Nutritional facts per (1/4 c.) serving: 100 cal.; six g. fat; three g. pro.; eight g. carbs.; one g. fiber; 270 mg. sodium.

8 mild, dried red chiles (about 2 oz.), seeded & deveined

2 tbsp. canola oil

1 lg. yellow onion, halved & thinly sliced

2 garlic cloves, minced

1 1/2 c. reduced-sodium chicken or vegetable broth

1 tsp. dried oregano

1 tsp. ground cumin

1/2 tsp. salt

1/2 c. sour cream

1 tbsp. honey

1.  Break chiles into lg. pcs.; toast in lg., dry skillet over med. heat, stirring constantly, til fragrant, about 2 min.  Transfer to plate.

2.  Add oil to pan.  Reduce heat to med.-low & add onion.  Cook, stirring occasionally, til golden, about 10 min.

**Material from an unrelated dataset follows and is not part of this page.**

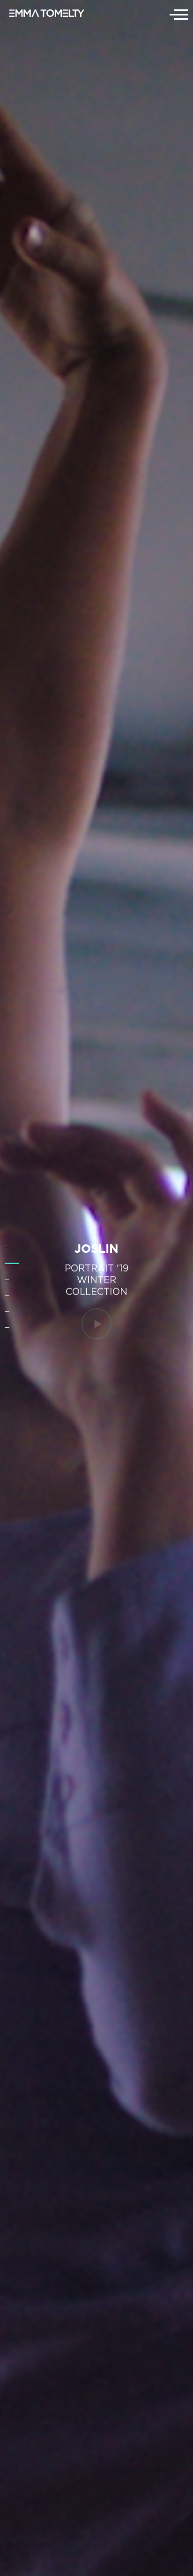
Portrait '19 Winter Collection (97, 1278)
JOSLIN (96, 1248)
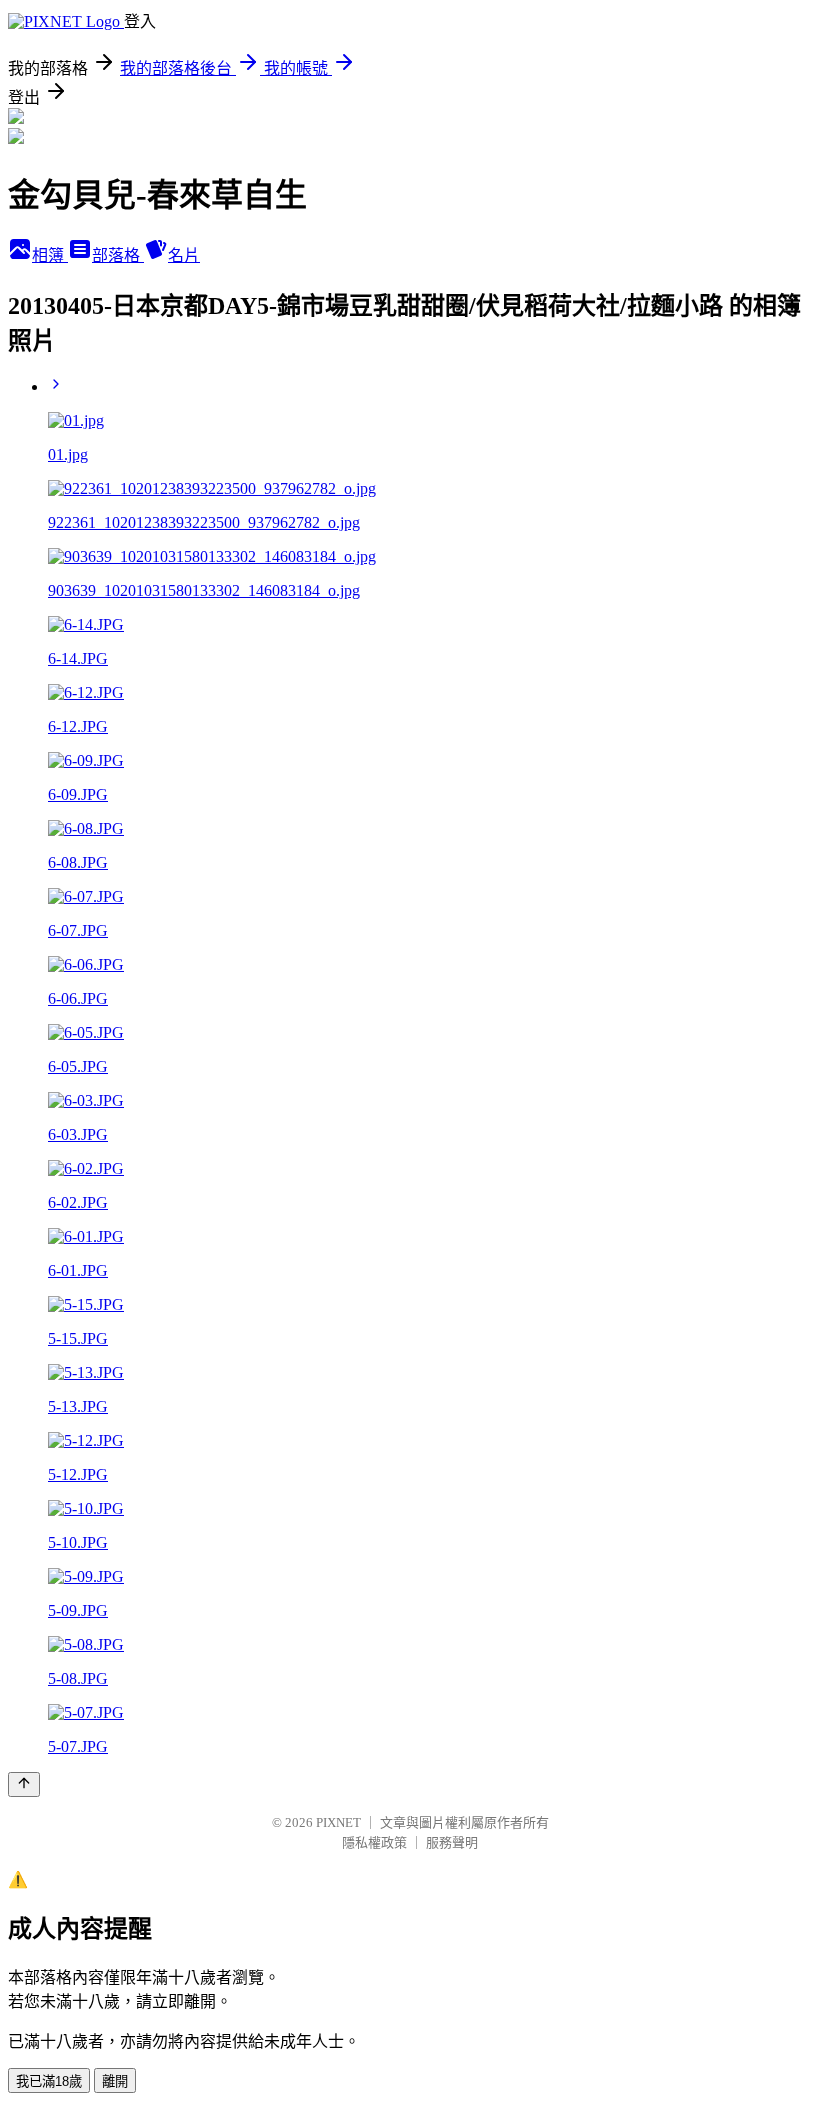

3.  Add garlic; cook 20 sec.  Add broth & scrape pan to loosen browned bits.

4.  Stir in chiles, oregano, cumin & salt; bring to simmer.  Cover, reduce heat & cook til chiles are very soft, about 15 min.  Remove from heat & let cool 15 min.

5.  Pour mixture into blender; process til smooth.  Scrape into bowl & refrigerate.  When cool, cover w/ plastic wrap.

6.  Just before serving, add sour cream & honey & stir w/ whisk.